* Start *

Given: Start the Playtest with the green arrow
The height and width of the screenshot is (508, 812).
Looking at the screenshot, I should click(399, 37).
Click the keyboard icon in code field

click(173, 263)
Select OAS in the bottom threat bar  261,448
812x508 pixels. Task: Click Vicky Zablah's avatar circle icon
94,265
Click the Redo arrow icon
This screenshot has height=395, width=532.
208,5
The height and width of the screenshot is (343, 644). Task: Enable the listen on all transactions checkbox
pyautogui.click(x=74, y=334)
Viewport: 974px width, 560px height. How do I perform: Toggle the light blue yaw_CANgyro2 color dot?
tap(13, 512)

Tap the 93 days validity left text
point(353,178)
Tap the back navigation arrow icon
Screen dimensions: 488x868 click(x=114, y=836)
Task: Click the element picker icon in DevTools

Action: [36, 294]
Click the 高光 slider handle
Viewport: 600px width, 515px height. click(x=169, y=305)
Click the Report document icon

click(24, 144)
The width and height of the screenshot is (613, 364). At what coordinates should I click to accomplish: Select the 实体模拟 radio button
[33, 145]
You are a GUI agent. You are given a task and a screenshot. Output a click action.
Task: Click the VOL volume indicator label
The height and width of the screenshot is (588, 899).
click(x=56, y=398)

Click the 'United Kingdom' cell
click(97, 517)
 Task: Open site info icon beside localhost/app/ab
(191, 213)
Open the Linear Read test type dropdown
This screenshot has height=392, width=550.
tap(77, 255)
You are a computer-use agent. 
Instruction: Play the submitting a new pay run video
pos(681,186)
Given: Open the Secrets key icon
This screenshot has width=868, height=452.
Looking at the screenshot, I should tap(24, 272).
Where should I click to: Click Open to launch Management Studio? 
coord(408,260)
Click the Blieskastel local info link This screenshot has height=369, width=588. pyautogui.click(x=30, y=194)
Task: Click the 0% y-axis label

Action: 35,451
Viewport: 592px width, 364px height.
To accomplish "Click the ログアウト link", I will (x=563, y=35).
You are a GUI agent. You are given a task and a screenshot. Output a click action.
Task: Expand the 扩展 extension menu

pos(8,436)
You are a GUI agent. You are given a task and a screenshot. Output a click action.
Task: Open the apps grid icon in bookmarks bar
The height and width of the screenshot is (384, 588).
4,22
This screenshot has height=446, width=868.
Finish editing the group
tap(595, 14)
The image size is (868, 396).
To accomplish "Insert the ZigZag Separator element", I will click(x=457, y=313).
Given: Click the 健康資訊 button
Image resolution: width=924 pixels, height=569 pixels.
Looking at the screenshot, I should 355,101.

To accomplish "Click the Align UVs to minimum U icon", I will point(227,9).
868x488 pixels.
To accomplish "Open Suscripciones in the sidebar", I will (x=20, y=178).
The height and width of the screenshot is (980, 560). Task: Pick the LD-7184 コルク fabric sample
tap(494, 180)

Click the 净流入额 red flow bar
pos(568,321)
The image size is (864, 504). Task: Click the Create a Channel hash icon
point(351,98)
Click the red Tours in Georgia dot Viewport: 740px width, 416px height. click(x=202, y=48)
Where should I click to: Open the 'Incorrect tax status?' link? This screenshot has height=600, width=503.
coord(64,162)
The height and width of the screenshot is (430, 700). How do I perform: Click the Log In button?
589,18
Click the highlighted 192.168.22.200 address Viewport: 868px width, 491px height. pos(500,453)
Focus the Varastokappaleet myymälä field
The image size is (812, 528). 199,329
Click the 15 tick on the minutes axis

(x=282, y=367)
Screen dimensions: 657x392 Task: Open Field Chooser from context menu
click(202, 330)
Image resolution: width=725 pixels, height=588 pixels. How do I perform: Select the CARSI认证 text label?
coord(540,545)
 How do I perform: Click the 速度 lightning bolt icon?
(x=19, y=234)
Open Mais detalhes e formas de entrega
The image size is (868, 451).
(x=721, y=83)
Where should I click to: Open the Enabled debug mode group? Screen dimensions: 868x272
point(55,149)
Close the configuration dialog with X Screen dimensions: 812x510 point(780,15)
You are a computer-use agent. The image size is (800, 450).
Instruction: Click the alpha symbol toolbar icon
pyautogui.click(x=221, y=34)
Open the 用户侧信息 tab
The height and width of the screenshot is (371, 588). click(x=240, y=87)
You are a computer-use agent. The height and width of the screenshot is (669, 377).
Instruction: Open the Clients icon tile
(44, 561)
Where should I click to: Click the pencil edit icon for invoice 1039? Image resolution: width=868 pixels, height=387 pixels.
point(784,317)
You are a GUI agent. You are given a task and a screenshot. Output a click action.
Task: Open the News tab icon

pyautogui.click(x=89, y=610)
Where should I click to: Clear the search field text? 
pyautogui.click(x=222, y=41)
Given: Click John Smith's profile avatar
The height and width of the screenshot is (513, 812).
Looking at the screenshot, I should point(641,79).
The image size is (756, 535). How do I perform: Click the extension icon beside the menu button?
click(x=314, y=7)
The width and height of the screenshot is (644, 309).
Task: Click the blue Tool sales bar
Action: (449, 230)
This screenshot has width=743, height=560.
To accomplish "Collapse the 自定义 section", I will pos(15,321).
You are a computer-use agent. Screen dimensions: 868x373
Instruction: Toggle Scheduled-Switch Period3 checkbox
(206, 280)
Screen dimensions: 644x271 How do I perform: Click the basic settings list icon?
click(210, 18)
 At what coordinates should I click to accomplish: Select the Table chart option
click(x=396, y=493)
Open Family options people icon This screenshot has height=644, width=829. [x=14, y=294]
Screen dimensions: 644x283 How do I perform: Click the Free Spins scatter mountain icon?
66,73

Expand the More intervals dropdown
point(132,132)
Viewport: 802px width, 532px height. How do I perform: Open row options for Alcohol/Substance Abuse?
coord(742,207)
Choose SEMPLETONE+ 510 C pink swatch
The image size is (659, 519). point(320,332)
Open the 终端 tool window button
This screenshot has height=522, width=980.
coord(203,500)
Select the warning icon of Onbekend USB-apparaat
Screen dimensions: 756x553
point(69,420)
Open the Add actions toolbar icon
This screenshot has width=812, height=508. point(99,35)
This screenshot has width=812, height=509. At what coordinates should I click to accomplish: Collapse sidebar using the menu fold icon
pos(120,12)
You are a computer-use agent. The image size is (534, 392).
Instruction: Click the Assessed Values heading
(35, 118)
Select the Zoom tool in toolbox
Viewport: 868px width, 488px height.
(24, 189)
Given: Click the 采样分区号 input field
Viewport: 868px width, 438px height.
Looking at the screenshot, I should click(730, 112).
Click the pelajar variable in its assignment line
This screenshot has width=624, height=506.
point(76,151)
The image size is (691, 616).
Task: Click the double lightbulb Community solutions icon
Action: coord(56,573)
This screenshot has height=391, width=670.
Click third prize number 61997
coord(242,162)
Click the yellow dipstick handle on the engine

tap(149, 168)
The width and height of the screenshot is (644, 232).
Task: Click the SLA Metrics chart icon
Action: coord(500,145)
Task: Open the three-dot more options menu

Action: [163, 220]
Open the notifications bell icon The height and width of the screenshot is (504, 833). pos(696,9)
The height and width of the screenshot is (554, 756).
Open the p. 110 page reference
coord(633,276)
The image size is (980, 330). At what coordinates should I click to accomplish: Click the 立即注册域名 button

* End *

▶ **Work instructions**
Retype the lines exactly, starting from the first line and ending with the line that contains "pyautogui.click(x=74, y=334)", with both ends included.

▶ **Full output**
Given: Start the Playtest with the green arrow
The height and width of the screenshot is (508, 812).
Looking at the screenshot, I should click(399, 37).
Click the keyboard icon in code field

click(173, 263)
Select OAS in the bottom threat bar  261,448
812x508 pixels. Task: Click Vicky Zablah's avatar circle icon
94,265
Click the Redo arrow icon
This screenshot has height=395, width=532.
208,5
The height and width of the screenshot is (343, 644). Task: Enable the listen on all transactions checkbox
pyautogui.click(x=74, y=334)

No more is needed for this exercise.